My dementia opera: 'It is a story about being human'

In writing The Bargee’s Wife, an opera about dementia, librettist Karen Hayes found inspiration and beauty in the sounds of silence

 

‘We tried to capture the resonances of the watery landscape of rural Gloucestershire’.

The silence at the centre of a room full of people with dementia can be profound.

Last year, composer John O’Hara and I spent a week working in two residential care homes on the banks of the Gloucester and Sharpness Canal on a music research residency. We would turn up at the front door with an electric piano, a pile of song books and my writing pad and biro. Each day our little rooms full of people grew until our sessions were spilling into corridors and colonising larger spaces. We watched the residents emerge over the week, often as if from a deep sleep, swimming to the surface, lighting up from within. Mrs M, who at the beginning of the week could barely open her eyes, by the end was able let out a long note, rising up out of her chair as she did so, lifted on a breath, her delight at the strength of that sound reflected on her face. It was as if she had taken the essence of the idea arrived during a conversation which was unfolding about childhood games. It had flowed quite naturally from a number of remembered songs and comfortable reminiscences about teatime’s and playground rhymes.

“We used to play hide and seek,” said one lady.

“But we don’t play that anymore,” said the lady next to her. “We are not allowed to go. Because one of us is drowned.”

John and I spent a couple of days walking along the towpaths talking about the different qualities of breathing, and this group of elderly people, all in their 80s and 90s and all with a diagnosis of dementia. They have lived in the villages of Frampton-on-Severn and Berkeley all their lives. They were neighbours and friends and sweethearts, many are related, and yet those silent care-home rooms had seemed to swallow up those connections and blur their individual relationships.

We wrestled with the notion of how to portray that silence, not as a deadened emptiness but as a vibrant and living essence. We tried to capture the resonances of the watery landscape of rural Gloucestershire, along the Sharpness and Severn canal, where the opera that was slowly taking shape, is set. We wanted to craft a piece that shows how people are shaped by and reflect their landscape and that dementia does not diminish that connection but actually seems to enhance it.

There is so much to forget and there is often such a desperation around the grasping for names and places which are slipping away that silence is an easier refuge. Here, suddenly was a half unfolded memory on which they could all agree. And here was the story. One of us is drowned.

Local dementia charity, Mindsong, who were working in the same care homes, became involved. Mindsong use music therapists to work with groups of people with late-stage dementia – highly skilled and challenging work that allows the very frail to participate and make their own music. Their director, Dr Anthea Holland is determined that people with dementia should not be forgotten, and her faith in our project led to the opera, the Bargee’s Wife, being commissioned by Mindsong and Three Choirs.

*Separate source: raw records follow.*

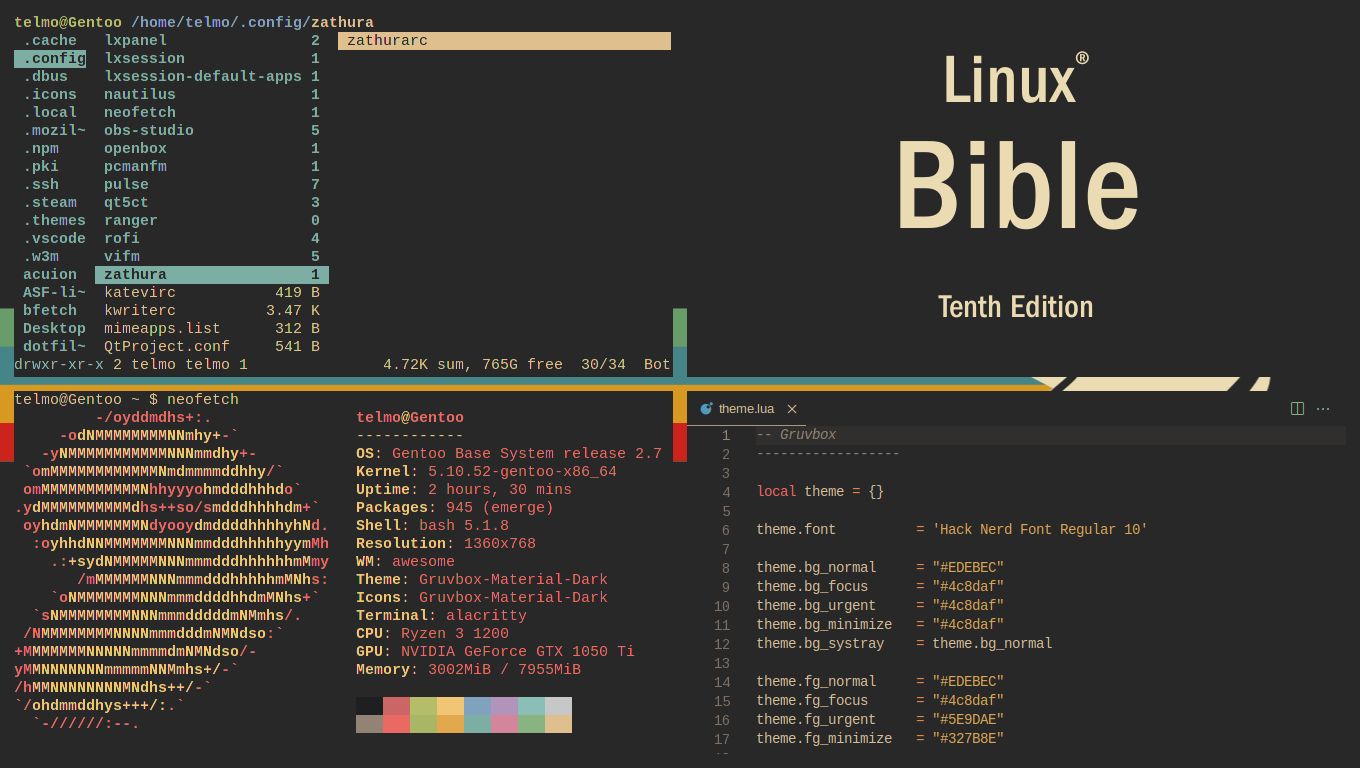Select the rofi directory entry
This screenshot has height=768, width=1360.
click(x=121, y=238)
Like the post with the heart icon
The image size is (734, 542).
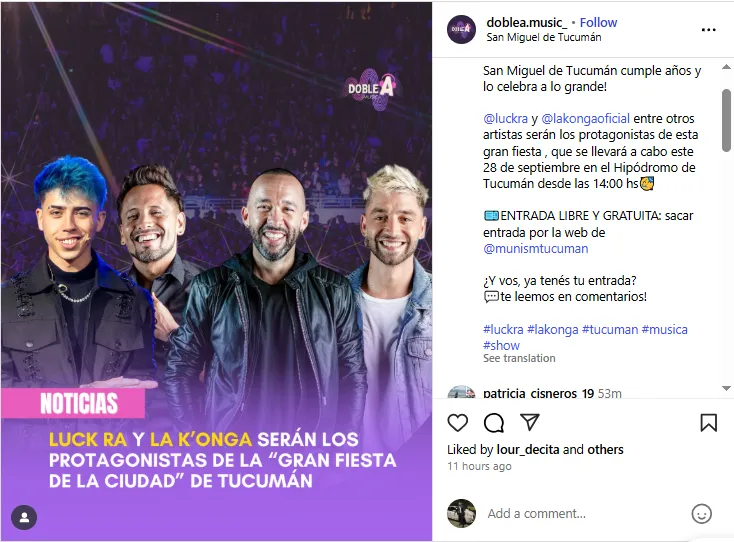pos(457,423)

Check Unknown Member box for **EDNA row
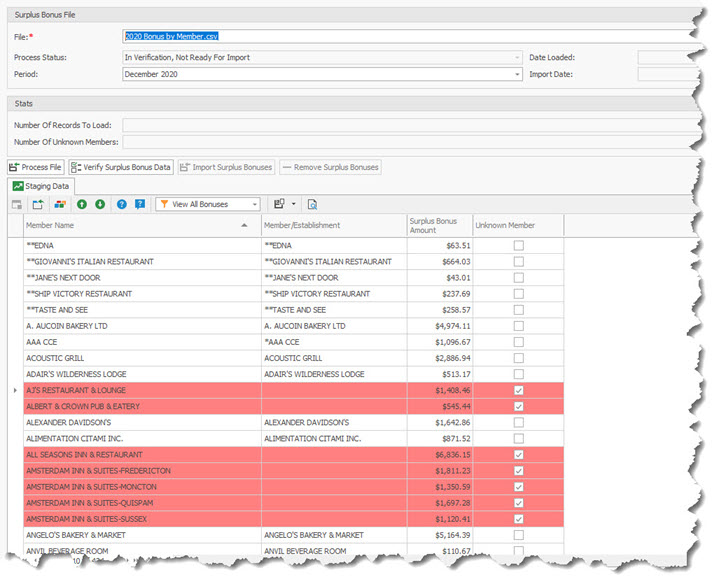518,245
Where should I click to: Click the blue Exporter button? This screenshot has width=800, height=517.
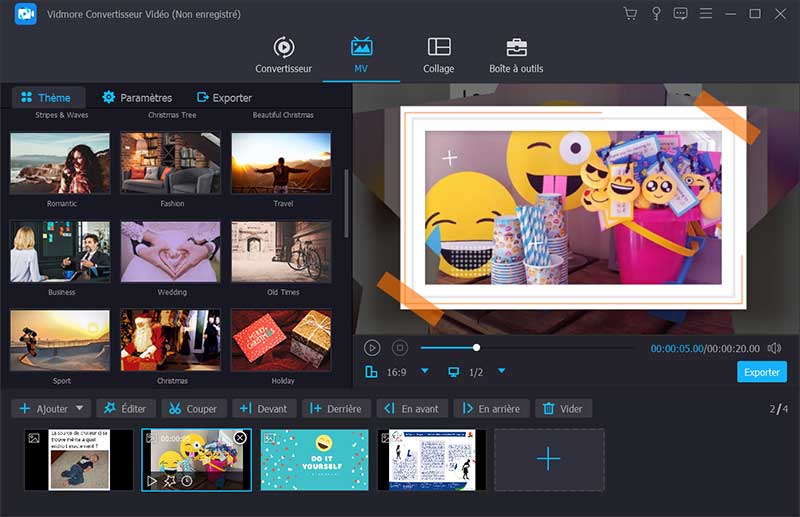pyautogui.click(x=762, y=372)
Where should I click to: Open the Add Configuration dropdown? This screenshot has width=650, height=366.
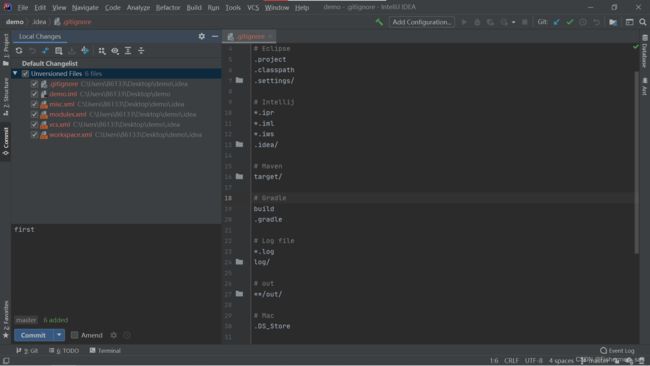pyautogui.click(x=422, y=22)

Once we had established that the piece, which at that point was in fragments of half articulated ideas, would be crafted as an opera, John and I set to work arranging and rearranging words on the page and discussing how to make these voices heard. Neither of us were interested in verifying the incident by pinning it down as local history or fixing dates and places. People with dementia do not need to be shackled to truth in the way of documentary evidence; the feeling, the emotional truth is enough. They all agreed upon the idea that one of us is drowned, and they were all moved by the memory it. So the centre of the story is just that; a moment stopped in time, the flash of memory which is the tragedy of a child slipping into the water, like Brueghel’s Icarus.

  Poet and librettist Karen Hayes It is the quality of memory which is so fascinating and which we have tried to capture musically in the fabric of the opera. My task as librettist has been to create a text in which the weave has the fleeting and iridescent sense of dream memories in the process of disappearing, yet which enable the listener to enter that delicate world while still telling the central story and also to navigate, as someone with dementia does, the competing chronologies of past, present.

Our central character, the bargee’s wife, is herself a memory, an outsider. Like a lost way of life she is undomesticated, not quite fixed in time and place, caught on camera as a curiosity, not to be talked to or played with, and yet her moment of human empathy makes her the central witness to a tragedy. She narrates it again and again in the very present tense of our ladies in the care homes. Her presence, in the now of the story is flanked by other aspects of self which we all carry with us, the past and the future, memory and insight, often woven together and which look both backwards and forwards.

There are two choruses, one 160-strong group of adults made up of a number of local choirs, and one of children who sing as a lay-choir within the Cathedral. Like any chorus, they are ourselves, joyful and unworried as children at one moment, fearful and nostalgic at another. The many layers of voices and emotion which flash through the story are also our own. The fragmentation of memory and experience is the way we tell our own life stories.

In the end the opera is about more than memory and more than dementia, more than changing landscape and more than the story of a fleeting childhood memory. It is about being human, and it is about ourselves. I hope that an audience will come away from the opera feeling moved, uplifted and hopeful.

* The Bargee’s Wife, by John O’Hara and Karen Hayes and starring Barbara Dickson, has its world premiere on 4 August at Gloucester Cathedral.